Denervación simpática cardiaca izquierda
Actualmente se realiza sobre todo por toracoscopia e incluye la resección de la mitad inferior del ganglio estrellado y de los ganglios torácicos T1–T4. Su racionalidad clínica se apoya en un marcado efecto antifibrilatorio, reducción de liberación de noradrenalina a nivel ventricular sin hipersensibilidad posdenervación y sin reducir la frecuencia cardiaca. En series amplias, mostró una tasa de éxito muy elevada y, en el contexto de tormentas arrítmicas con múltiples descargas apropiadas del DAI, redujo la incidencia anual de descargas en un 90%, con mejora relevante de calidad de vida. Cuando reaparece el síncope pese a betabloqueantes a dosis plenas, debe considerarse e implementarse sin demora. Dado que cada vez hay más centros con experiencia, no se justifica implantar un DAI sin haber explicado comparativamente pros y contras frente a esta opción.
Mexiletina
Se propuso como primera terapia dirigida a genotipo para LQT3, con el objetivo de acortar el QTc y reducir riesgo. No todas las variantes de LQT3 responden. Datos recientes muestran que en casi el 70% de los pacientes con LQT2 la mexiletina acorta el QTc, ampliando su utilidad. La evaluación recomendada es un test oral agudo con 6–8 mg/kg: en unas 2 horas puede observarse si el QTc se acorta de forma clínicamente relevante (>40 msec); solo si la respuesta es positiva se indica tratamiento crónico.
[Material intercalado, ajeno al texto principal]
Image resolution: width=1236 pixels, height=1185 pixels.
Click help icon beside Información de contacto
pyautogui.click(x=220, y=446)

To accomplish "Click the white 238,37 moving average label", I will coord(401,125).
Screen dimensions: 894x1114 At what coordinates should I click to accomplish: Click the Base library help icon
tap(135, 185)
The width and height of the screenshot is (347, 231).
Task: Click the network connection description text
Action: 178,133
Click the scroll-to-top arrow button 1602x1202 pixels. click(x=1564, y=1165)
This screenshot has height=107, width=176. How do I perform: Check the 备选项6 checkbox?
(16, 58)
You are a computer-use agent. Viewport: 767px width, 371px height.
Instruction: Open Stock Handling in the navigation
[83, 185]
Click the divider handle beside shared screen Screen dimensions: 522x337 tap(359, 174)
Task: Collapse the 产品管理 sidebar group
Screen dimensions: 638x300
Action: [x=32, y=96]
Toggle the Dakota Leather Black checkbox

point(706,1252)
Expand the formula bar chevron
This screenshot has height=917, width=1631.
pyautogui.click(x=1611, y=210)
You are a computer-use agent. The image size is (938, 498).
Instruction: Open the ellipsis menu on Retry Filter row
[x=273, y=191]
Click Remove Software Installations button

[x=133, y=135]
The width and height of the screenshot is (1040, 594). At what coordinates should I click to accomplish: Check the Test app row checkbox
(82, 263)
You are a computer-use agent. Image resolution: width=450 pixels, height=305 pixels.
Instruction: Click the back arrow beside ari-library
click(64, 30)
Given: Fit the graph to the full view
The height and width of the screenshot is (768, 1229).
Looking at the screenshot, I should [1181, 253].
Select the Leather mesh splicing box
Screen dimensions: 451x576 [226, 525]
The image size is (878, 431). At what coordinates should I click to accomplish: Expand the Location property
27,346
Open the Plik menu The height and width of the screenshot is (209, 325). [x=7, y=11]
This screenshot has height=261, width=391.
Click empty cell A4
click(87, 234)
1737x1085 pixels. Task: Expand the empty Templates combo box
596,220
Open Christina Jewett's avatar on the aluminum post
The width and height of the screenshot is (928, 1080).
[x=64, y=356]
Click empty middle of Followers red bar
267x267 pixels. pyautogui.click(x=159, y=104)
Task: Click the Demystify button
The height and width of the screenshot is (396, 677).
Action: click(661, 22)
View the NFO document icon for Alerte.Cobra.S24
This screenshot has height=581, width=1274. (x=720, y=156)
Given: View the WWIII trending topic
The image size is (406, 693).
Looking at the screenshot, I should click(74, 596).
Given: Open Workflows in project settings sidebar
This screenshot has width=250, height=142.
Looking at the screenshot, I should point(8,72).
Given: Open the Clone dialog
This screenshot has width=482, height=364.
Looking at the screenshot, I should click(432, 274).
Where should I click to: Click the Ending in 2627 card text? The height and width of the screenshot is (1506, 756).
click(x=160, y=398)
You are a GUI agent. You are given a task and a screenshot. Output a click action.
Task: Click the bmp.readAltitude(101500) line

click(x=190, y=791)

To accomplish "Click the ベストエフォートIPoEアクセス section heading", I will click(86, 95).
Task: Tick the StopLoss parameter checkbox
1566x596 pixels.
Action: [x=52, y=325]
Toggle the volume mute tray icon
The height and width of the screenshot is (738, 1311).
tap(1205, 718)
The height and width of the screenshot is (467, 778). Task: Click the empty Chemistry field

DAI: cuándo aporta y cuándo sobra
Existe gran variabilidad en el uso de DAI: algunos centros implantan DAI en casi el 50% de sus pacientes, mientras que centros de alto volumen lo hacen en torno al 5%. En general, se prefiere un DAI intravenoso frente a uno subcutáneo porque permite estimulación, útil cuando es necesario subir betabloqueantes en bradicardia o durante tormentas arrítmicas. Es razonable implantar un DAI tras un paro cardiaco documentado. Sin embargo, hay uso excesivo de DAI en este síndrome: en una cohorte de 233 pacientes con DAI, muchos no habían tenido paro cardiaco y una parte no había presentado fracaso real con betabloqueantes; en seguimiento medio de 5 años, hubo eventos adversos en el 25%. Datos de casi 1000 pacientes muestran que, con terapia combinada (betabloqueantes, mexiletina y denervación simpática cardiaca izquierda) y optimización anual, la supervivencia puede lograrse con uso mínimo de DAI.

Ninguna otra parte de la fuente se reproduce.